• _DESCRIPTION OF THE TASK_: Copy the lines below verbatim, beginning with the line that contains "Given: Select the Festival" and ending with the line that contains "(1705, 588)", both included.

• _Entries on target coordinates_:
——
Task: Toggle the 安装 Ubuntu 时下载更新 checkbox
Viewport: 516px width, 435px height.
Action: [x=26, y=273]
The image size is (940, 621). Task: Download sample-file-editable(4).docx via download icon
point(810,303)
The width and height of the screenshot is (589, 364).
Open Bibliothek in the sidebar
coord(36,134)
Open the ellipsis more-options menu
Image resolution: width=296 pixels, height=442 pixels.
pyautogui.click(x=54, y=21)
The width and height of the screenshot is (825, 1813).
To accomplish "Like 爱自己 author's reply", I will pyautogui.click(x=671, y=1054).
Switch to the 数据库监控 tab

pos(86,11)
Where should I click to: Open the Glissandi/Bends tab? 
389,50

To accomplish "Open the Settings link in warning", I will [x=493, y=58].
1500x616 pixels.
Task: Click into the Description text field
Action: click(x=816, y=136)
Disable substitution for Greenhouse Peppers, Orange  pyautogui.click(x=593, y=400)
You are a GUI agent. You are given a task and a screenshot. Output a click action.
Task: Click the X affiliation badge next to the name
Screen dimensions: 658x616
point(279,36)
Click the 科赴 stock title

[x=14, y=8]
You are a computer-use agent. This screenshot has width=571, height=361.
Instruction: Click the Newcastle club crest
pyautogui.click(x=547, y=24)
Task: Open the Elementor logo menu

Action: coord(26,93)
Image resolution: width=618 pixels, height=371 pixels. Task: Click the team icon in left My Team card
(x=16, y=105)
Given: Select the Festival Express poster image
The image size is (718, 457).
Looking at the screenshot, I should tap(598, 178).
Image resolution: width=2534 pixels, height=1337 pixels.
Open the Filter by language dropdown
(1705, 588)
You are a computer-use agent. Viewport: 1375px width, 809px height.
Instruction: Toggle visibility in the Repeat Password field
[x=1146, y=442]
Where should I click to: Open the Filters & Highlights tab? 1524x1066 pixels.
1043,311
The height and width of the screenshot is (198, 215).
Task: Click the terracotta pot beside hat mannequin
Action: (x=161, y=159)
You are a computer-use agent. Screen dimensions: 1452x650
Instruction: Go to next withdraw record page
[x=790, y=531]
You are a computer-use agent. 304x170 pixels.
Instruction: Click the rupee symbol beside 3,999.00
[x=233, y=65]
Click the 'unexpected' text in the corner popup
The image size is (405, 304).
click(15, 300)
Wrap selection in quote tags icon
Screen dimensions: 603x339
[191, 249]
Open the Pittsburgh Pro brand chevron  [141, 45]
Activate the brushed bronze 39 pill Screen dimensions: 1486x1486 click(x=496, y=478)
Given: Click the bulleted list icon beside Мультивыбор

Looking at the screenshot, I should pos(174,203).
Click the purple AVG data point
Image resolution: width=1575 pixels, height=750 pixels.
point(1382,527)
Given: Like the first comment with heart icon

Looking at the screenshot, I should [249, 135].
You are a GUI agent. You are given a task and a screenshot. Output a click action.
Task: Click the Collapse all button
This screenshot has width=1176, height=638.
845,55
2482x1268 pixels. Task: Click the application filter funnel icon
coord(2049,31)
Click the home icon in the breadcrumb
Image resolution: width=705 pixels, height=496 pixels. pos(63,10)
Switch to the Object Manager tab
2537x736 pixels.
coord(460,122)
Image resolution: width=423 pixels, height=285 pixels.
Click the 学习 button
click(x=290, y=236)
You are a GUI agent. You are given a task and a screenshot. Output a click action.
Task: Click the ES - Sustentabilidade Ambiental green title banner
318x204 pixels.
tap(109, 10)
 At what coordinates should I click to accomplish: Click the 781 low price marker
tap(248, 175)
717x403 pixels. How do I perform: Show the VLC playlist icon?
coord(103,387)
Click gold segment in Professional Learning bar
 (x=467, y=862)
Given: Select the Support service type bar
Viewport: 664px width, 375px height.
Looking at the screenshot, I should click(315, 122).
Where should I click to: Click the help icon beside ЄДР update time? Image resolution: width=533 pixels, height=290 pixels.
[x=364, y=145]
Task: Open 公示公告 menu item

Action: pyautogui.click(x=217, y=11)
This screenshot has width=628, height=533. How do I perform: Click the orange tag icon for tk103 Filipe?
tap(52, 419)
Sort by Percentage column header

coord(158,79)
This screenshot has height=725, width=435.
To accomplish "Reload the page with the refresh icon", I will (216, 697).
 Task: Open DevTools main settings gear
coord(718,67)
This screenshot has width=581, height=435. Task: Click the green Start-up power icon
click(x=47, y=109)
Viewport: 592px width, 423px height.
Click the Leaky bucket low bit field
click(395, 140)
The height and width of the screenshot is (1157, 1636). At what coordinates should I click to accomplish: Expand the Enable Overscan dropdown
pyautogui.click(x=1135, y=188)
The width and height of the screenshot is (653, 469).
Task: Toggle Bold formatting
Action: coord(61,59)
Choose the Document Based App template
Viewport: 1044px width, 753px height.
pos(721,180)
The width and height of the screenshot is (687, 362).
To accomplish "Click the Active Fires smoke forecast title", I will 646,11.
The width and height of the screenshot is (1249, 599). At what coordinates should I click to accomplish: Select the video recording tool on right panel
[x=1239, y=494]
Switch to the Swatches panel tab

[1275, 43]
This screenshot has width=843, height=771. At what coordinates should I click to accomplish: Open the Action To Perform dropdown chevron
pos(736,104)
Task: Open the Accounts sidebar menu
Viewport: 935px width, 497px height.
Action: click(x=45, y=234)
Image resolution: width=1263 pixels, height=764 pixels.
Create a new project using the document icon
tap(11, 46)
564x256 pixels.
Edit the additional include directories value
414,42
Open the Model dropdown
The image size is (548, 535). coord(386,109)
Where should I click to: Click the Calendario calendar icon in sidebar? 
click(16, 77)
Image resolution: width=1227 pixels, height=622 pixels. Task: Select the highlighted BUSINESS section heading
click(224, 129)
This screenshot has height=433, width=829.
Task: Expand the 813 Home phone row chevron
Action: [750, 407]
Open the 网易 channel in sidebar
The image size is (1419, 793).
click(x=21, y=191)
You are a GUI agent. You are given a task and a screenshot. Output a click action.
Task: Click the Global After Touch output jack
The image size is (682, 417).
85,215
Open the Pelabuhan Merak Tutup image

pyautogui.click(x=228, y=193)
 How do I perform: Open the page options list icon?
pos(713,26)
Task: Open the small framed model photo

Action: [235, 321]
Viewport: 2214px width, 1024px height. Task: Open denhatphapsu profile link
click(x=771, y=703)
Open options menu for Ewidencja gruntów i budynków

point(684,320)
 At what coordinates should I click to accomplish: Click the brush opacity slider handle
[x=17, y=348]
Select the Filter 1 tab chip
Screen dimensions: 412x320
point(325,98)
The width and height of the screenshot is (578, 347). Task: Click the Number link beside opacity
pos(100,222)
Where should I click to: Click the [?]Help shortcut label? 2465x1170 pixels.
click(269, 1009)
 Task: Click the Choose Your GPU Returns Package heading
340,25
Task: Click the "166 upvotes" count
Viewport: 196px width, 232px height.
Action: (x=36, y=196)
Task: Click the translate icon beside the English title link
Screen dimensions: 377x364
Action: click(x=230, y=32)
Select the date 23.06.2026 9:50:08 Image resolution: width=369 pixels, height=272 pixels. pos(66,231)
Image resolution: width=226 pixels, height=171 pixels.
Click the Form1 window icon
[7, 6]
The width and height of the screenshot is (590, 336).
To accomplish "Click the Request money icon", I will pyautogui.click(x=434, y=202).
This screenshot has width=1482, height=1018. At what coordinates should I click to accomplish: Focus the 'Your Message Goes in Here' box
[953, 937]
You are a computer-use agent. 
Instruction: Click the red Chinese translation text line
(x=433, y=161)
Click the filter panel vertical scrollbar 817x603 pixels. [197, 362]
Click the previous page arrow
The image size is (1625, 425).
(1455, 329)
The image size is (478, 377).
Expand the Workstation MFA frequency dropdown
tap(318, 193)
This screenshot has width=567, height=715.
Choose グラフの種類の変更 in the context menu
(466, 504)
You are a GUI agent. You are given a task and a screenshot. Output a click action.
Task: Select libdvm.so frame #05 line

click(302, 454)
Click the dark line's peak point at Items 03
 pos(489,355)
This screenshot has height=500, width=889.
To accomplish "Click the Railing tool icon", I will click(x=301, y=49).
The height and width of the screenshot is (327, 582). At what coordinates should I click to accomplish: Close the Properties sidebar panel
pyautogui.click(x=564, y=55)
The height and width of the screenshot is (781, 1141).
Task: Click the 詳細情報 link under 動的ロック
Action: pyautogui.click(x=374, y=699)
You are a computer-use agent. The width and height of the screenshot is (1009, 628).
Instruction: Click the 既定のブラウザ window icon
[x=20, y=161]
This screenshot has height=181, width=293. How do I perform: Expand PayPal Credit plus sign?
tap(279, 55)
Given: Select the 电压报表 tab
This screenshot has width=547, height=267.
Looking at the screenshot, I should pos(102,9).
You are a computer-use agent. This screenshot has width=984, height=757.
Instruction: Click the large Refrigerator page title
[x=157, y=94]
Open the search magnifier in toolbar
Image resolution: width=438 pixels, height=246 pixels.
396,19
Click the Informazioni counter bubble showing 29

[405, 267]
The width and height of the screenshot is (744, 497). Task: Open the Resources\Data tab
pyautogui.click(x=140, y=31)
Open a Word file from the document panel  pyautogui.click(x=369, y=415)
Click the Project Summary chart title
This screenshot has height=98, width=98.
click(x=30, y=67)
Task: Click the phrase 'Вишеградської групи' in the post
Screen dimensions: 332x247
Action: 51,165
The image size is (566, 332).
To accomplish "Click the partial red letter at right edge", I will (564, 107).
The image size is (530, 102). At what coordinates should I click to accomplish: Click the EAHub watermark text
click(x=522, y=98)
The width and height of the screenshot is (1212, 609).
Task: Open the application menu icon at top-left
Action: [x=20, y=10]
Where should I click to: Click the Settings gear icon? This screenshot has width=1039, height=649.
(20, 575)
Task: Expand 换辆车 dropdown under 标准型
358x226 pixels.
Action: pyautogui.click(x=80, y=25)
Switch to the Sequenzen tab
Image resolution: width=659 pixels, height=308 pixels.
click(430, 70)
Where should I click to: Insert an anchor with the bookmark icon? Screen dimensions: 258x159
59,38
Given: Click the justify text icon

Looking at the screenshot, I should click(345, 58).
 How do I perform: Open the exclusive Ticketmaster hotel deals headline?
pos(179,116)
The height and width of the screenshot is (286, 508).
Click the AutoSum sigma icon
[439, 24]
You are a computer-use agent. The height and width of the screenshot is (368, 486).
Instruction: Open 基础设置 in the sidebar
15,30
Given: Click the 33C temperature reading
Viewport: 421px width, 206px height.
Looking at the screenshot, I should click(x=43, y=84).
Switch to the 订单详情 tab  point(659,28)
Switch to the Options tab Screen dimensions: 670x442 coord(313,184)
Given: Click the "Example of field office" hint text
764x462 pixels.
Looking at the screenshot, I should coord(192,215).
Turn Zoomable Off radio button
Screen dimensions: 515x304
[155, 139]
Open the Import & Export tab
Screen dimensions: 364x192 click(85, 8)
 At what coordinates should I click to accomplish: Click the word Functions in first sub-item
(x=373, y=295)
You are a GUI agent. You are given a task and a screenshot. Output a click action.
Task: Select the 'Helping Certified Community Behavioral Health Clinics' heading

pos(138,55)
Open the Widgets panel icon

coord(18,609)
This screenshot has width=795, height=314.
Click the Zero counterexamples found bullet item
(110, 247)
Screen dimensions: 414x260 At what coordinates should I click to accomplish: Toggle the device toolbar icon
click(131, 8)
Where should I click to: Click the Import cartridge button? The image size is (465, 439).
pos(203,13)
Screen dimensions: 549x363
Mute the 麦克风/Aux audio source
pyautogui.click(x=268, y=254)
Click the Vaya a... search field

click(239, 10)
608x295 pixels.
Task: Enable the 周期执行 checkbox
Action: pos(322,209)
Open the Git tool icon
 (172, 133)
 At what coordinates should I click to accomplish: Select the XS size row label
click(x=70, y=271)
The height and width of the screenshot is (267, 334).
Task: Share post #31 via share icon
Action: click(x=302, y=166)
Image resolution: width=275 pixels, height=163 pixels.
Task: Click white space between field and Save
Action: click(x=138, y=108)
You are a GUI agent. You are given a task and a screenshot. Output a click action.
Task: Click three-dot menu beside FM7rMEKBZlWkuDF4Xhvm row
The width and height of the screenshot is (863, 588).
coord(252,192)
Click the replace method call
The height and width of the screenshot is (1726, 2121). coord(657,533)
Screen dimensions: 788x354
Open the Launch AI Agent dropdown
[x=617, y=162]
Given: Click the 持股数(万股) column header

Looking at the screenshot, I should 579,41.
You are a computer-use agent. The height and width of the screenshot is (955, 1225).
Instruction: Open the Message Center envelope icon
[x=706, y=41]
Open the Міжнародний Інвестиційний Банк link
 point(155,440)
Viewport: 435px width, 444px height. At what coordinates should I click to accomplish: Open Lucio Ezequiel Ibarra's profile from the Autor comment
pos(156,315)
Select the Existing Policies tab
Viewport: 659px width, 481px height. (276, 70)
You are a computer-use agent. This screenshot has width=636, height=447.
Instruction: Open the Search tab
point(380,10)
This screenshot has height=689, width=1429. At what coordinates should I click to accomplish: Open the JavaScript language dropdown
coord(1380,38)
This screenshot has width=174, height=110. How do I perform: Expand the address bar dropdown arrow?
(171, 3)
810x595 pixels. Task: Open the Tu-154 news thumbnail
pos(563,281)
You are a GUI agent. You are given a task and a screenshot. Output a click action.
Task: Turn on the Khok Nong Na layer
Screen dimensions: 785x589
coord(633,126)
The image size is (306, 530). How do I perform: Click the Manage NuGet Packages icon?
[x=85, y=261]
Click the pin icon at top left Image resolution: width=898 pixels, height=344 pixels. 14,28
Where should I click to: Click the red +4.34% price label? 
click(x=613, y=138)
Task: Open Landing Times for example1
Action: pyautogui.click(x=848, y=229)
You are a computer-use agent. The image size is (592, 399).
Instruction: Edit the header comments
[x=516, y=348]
——
• _WRITTEN REPLY_:
Given: Select the Festival Express poster image
The image size is (718, 457).
Looking at the screenshot, I should tap(598, 178).
Image resolution: width=2534 pixels, height=1337 pixels.
Open the Filter by language dropdown
(1705, 588)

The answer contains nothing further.